--- Input material Enclosed Below ---

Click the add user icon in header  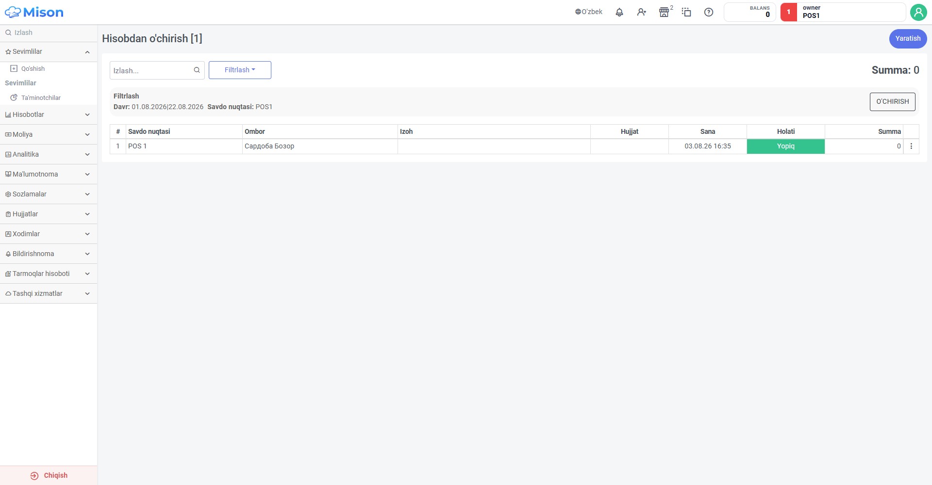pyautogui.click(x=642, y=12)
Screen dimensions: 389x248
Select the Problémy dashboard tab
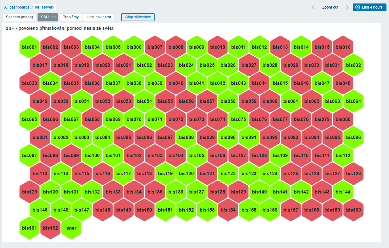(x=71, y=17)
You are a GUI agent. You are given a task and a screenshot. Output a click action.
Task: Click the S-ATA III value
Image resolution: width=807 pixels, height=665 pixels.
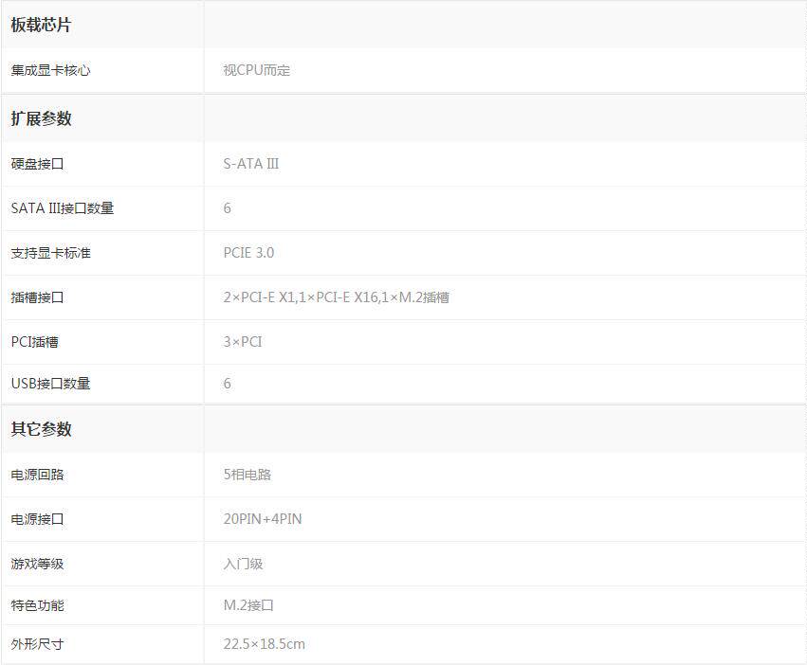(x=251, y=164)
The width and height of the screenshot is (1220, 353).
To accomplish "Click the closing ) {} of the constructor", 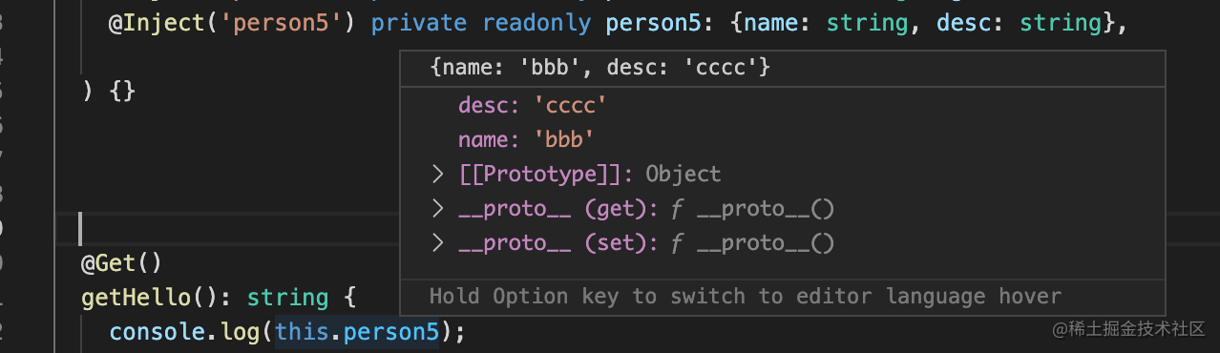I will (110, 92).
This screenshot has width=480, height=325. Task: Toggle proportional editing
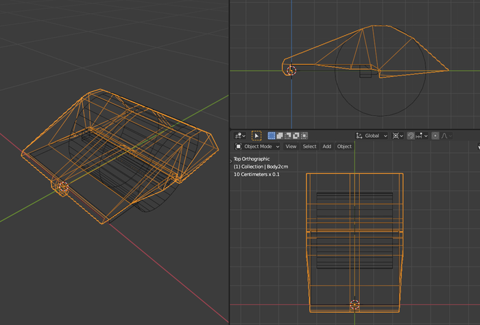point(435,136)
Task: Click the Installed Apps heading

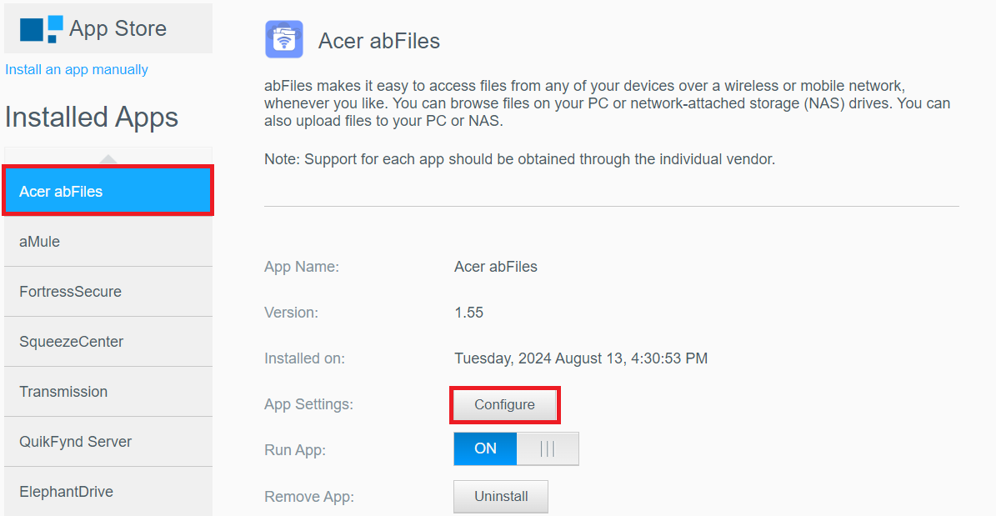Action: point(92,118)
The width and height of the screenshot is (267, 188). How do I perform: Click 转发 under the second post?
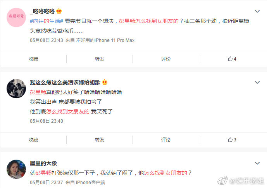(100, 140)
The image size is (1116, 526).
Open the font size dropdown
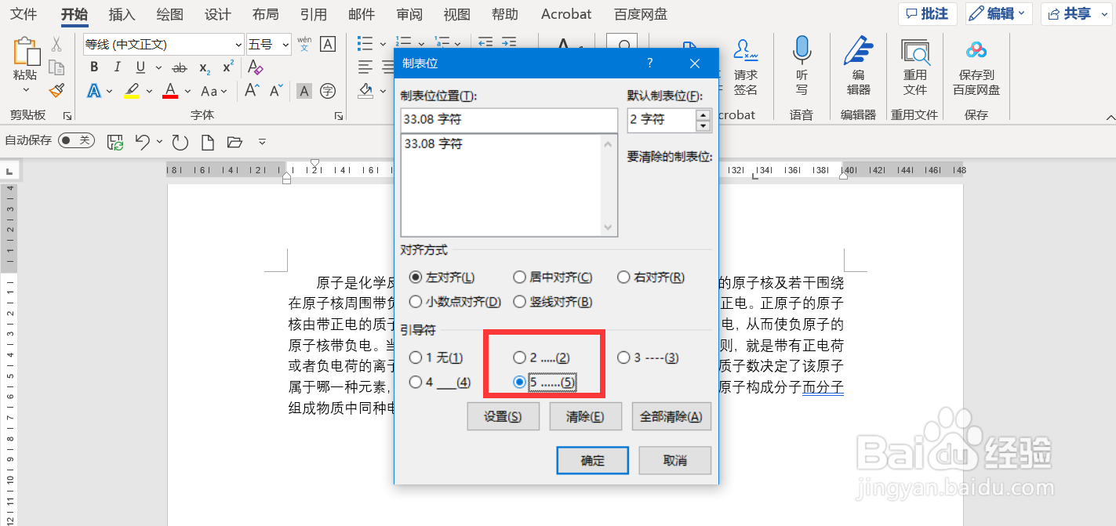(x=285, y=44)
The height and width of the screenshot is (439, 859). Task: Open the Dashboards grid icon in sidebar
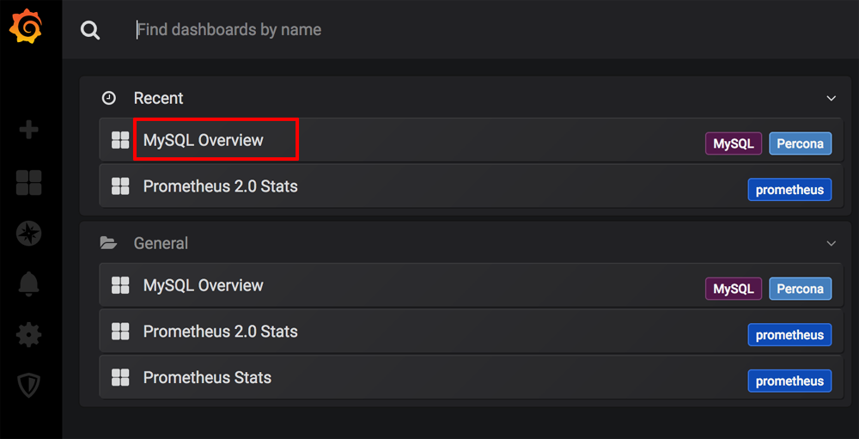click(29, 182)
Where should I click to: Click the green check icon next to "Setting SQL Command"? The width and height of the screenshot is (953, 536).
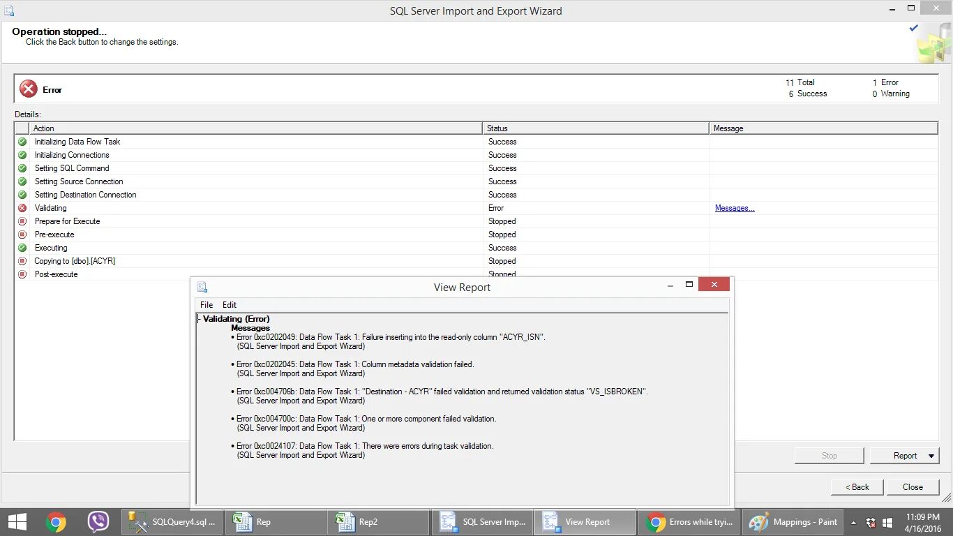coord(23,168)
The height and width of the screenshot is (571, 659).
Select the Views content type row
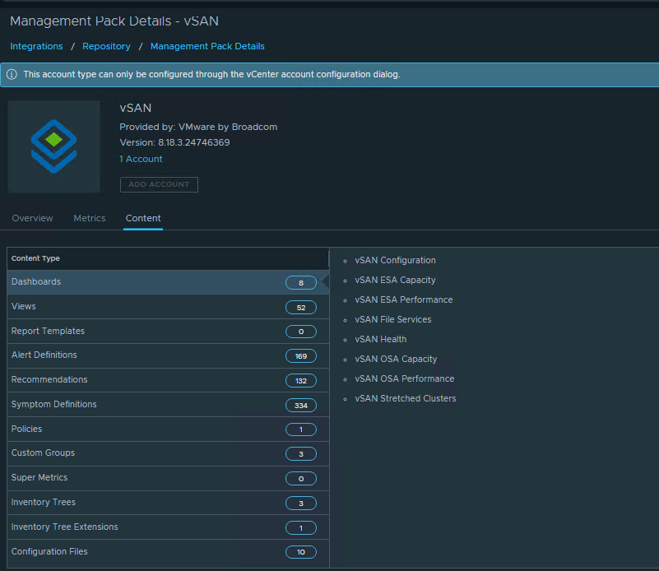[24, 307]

--- End of Enclosed Input material ---

▶ **Task description**
Restate word for word the lines from the one holding "The height and width of the screenshot is (571, 659)." down through the last line of the records above, and do not include the pictures.

▶ **Written solution**
The height and width of the screenshot is (571, 659).
Select the Views content type row
[24, 307]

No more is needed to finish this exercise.